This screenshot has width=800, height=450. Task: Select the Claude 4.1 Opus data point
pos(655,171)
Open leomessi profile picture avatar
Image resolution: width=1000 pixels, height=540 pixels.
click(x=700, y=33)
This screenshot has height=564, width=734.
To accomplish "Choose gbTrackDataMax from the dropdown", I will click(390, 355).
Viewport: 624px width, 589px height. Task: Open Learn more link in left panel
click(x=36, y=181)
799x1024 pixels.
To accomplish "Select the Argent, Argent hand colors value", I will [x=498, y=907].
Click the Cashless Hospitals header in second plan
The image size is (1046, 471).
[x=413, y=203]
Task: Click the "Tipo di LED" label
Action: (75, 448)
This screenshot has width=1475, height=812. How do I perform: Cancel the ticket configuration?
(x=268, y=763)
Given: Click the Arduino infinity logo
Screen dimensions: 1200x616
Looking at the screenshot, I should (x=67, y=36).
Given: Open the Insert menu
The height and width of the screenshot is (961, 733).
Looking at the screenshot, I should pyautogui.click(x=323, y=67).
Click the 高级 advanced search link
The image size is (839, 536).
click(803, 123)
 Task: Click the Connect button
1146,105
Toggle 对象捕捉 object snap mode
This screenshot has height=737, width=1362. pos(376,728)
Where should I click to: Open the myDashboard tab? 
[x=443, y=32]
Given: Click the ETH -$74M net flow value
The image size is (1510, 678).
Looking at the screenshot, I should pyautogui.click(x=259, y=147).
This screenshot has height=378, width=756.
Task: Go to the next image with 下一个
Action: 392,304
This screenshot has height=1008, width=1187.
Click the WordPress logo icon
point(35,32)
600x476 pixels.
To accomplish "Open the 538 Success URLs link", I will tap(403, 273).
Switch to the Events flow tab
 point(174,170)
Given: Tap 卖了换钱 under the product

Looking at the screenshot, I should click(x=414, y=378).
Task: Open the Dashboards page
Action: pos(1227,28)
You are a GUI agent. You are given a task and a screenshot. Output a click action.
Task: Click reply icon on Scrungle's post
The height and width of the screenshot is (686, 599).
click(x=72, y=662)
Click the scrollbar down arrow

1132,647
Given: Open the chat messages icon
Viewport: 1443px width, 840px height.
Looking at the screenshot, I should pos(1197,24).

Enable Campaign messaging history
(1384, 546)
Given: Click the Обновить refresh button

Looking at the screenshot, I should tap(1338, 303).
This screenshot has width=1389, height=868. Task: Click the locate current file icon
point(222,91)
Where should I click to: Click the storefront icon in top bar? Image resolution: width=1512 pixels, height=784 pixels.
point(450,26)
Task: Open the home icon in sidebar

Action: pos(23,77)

> EXERCISE OBJECTIVE
Retype the lines of the material starting with the line that contains "Given: Click the ETH -$74M net flow value" and going on through the end of the material.

> FULL OUTPUT
Given: Click the ETH -$74M net flow value
The image size is (1510, 678).
Looking at the screenshot, I should pyautogui.click(x=259, y=147).
This screenshot has height=378, width=756.
Task: Go to the next image with 下一个
Action: 392,304
This screenshot has height=1008, width=1187.
Click the WordPress logo icon
point(35,32)
600x476 pixels.
To accomplish "Open the 538 Success URLs link", I will tap(403, 273).
Switch to the Events flow tab
 point(174,170)
Given: Tap 卖了换钱 under the product

Looking at the screenshot, I should click(x=414, y=378).
Task: Open the Dashboards page
Action: pos(1227,28)
You are a GUI agent. You are given a task and a screenshot. Output a click action.
Task: Click reply icon on Scrungle's post
The height and width of the screenshot is (686, 599).
click(x=72, y=662)
Click the scrollbar down arrow

1132,647
Given: Open the chat messages icon
Viewport: 1443px width, 840px height.
Looking at the screenshot, I should pos(1197,24).

Enable Campaign messaging history
(1384, 546)
Given: Click the Обновить refresh button

Looking at the screenshot, I should tap(1338, 303).
This screenshot has width=1389, height=868. Task: Click the locate current file icon
point(222,91)
Where should I click to: Click the storefront icon in top bar? Image resolution: width=1512 pixels, height=784 pixels.
point(450,26)
Task: Open the home icon in sidebar

Action: pos(23,77)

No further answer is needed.